Politico goes on to report that:



> GAO estimates California is relying on the feds delivering about $2.5 billion annually starting in 2015, when leaders say the fast-train program will require the next federal infusion.


and that:



> "The largest block of expected money for the California project is uncertain," GAO concluded.


On the plus side, according to Politico:



> The report contains generally favorable reviews of the California High-Speed Rail Authority's business plan, ridership and revenue forecasts and says that California has demonstrated a "strong economic case for the project" - including job creation benefits and expanded job access to workers.
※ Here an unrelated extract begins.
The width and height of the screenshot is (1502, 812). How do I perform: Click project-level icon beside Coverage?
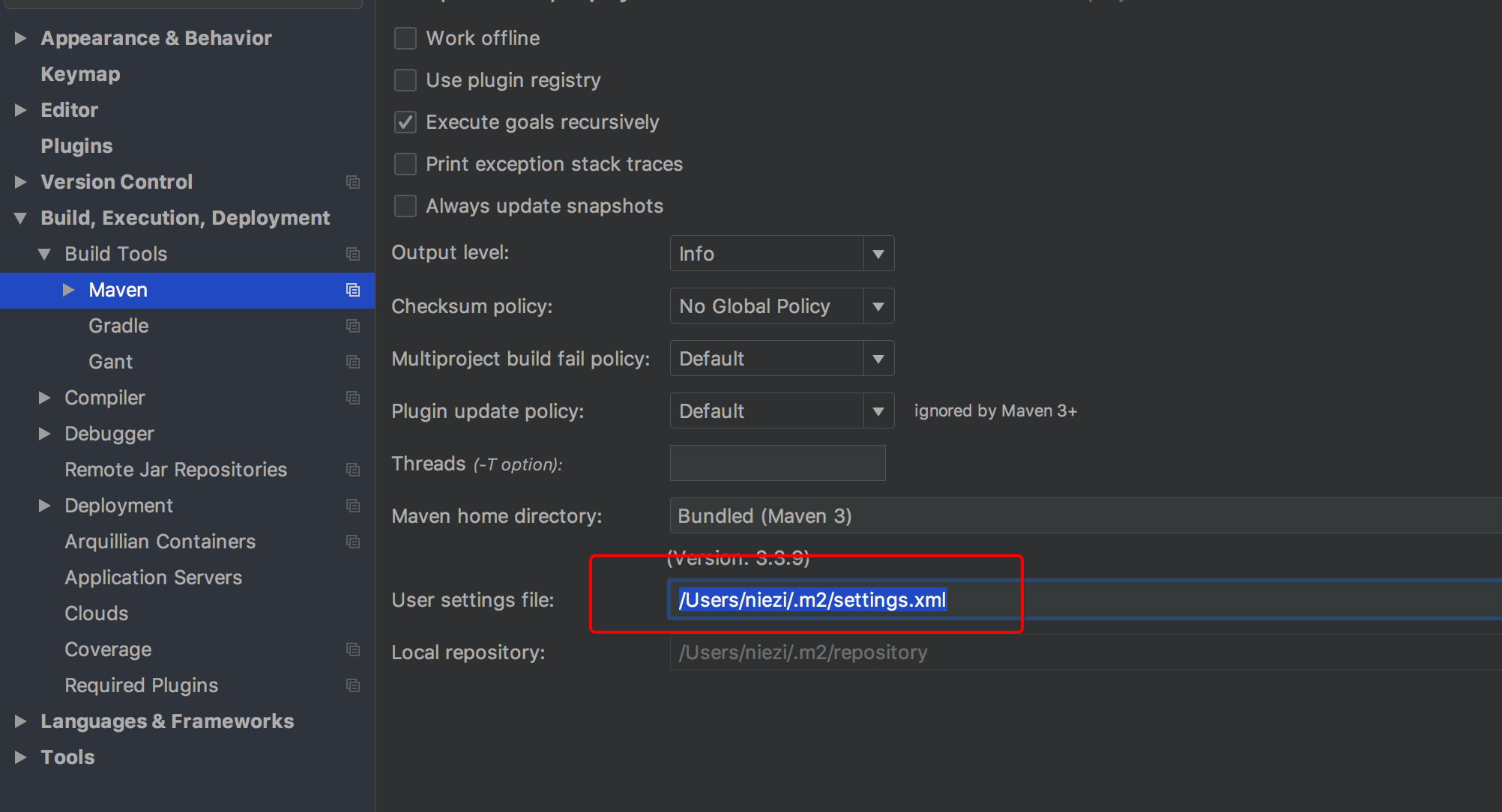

Politico also says the report finds the 'staged approach' being taken for the project is a good stategy.

The report was requested by House Majority Whip Kevin McCarthy, who had this to say:



> "The authority's plan is irresponsible and reckless, and that is why I am developing legislation to stop more hard-earned taxpayer dollars from being wasted on California high-speed rail."


hboy: Oh, boy! hboy: 
I suspect we will hear more about the GAO report in the days, weeks, months, etc.,etc. ahead.


----------



## Texan Eagle (Mar 30, 2013)

The sheer HUGE amount of money that CAHSR is supposedly going to need, I have wondered this since long, was it ever considered to construct a conventional moderate-speed dedicated passenger line connecting San Diego-Los Angeles-Sacramento/San Jose-San Francisco that could have been constructed for much less and still be quite useful?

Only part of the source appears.